In most settings, an interdisciplinary model is most effective because it allows a collaborative, holistic and patient-centred approach to rehabilitation (21, 22, 26). The acceptance of slightly overlapping or blurred boundaries between professional roles facilitates more rapid information transfer, earlier interventions, and has been shown to expedite earlier discharge (9, 27).

The PRM team should agree and set realistic goals, working alongside patients and their families. The team then work together to achieve these goals using a shared strategy. The use of such goals follows the SMART principles (Specific, Measurable, Achievable, Relevant and Time-limited) (17, 18, 28). Research shows that this approach is effective, although somatic/physical goals seem to be more frequently achieved than those in psychological and behavioural domains (21). Goals need to be reset regularly in order to continue progress and maximize returns for the patient. This is often best done in joint sessions, which may serve to avoid over-stimulation, fatigue or repetition.

Evidence shows that improved functional outcomes, and even better survival, can be achieved with interdisciplinary teamwork in a number of conditions. The evidence is strongest for stroke, where benefits are well documented in a Cochrane review (29). Interdisciplinary team-working is now a core element of quality stroke services (30). Studies also show benefits of such team-working in traumatic brain injury, hip fracture, pulmonary rehabilitation, mental health, musculoskeletal pain, chronic pain and lower back pain (25, 31–39). However, the quality of studies varies considerably as demonstrated in an excellent review of the topic (37).
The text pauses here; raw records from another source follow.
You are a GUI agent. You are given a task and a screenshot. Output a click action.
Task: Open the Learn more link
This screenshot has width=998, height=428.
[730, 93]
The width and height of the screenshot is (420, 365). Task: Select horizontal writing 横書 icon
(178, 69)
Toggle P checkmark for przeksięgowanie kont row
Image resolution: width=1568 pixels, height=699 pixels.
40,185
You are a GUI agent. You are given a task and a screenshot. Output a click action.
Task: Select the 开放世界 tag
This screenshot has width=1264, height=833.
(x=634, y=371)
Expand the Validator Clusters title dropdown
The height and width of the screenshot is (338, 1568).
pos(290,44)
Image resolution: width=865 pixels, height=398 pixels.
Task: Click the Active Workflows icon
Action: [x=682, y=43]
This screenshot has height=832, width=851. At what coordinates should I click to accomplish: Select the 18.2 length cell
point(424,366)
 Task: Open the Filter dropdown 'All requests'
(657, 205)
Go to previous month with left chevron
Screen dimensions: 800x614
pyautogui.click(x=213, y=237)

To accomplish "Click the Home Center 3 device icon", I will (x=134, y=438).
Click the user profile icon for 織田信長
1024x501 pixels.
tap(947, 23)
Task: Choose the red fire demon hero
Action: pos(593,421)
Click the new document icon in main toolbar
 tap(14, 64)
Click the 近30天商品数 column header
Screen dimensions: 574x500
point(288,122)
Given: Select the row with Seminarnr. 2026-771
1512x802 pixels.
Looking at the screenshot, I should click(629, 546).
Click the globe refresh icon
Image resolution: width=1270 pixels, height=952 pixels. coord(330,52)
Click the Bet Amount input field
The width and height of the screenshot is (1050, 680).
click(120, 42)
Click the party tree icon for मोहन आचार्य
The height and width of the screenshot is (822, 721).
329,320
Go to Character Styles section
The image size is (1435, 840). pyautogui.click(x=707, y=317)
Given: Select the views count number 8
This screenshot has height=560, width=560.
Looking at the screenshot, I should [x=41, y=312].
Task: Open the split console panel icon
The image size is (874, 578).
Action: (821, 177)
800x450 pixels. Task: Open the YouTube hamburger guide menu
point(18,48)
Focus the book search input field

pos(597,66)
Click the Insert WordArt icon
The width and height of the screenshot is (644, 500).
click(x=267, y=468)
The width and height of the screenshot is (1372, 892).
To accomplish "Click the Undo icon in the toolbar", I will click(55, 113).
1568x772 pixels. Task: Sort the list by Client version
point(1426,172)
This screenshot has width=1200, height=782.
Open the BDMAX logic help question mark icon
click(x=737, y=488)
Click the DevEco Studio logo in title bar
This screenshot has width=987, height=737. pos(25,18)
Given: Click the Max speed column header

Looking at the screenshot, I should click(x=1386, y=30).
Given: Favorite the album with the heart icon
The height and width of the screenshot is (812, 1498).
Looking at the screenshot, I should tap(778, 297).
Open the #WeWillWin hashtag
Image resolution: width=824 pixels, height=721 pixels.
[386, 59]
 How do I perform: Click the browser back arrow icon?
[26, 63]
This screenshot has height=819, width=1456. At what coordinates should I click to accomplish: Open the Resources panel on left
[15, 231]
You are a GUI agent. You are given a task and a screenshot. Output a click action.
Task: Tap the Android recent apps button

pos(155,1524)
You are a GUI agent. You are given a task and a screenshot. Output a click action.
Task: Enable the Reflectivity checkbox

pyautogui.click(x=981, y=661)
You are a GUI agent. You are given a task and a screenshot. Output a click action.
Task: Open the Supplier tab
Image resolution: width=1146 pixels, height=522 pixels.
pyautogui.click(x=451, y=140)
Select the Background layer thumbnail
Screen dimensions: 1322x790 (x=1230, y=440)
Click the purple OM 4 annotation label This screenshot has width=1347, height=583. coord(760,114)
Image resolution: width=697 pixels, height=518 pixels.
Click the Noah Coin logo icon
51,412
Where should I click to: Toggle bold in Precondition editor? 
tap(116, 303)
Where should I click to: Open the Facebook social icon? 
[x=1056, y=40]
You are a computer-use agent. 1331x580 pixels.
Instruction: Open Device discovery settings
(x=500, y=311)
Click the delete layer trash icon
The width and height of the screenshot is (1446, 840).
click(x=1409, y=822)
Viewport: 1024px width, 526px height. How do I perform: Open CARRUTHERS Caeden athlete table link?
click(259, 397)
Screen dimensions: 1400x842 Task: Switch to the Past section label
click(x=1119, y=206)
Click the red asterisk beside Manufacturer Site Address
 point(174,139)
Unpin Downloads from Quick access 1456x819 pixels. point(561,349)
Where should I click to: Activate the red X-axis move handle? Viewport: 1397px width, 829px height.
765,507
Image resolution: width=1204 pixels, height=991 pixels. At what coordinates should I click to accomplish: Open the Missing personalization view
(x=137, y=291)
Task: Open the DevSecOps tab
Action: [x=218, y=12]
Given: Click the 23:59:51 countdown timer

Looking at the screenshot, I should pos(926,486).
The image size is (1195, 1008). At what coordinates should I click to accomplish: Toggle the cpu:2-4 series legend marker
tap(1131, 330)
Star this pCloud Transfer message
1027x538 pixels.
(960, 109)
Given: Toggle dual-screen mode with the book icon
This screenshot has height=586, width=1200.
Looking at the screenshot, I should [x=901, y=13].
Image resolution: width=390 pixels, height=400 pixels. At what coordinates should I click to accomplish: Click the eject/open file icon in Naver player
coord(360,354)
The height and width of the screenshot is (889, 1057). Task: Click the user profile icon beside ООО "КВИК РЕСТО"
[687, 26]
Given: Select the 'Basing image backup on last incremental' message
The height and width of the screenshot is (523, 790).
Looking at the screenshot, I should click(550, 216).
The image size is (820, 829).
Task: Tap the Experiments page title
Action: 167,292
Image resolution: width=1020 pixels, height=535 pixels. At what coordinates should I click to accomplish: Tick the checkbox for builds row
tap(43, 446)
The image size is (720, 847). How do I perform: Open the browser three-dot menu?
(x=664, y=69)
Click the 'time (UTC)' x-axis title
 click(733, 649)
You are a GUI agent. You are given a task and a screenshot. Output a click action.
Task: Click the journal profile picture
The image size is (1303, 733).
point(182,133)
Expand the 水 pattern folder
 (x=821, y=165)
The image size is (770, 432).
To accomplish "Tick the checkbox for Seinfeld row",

COMPOSITION OF INTERDISCIPLINARY REHABILITATION TEAM

The exact composition of a specialized rehabilitation team is likely to vary across clinical settings; it will also vary for individual patients, depending on their needs and on the time course of their rehabilitation pathway. An outpatient-based team treating individuals with long-term conditions will have different specifications compared with an acute team working in traumatic brain injury. Each team must have a mission statement or a declaration of its goals and purpose; this may differ depending on the parent organization in which the team work or the individual team members. Nevertheless, a set of common goals, philosophy and a desire to work together toward common interests should be integrated into the assessment and management of each patient.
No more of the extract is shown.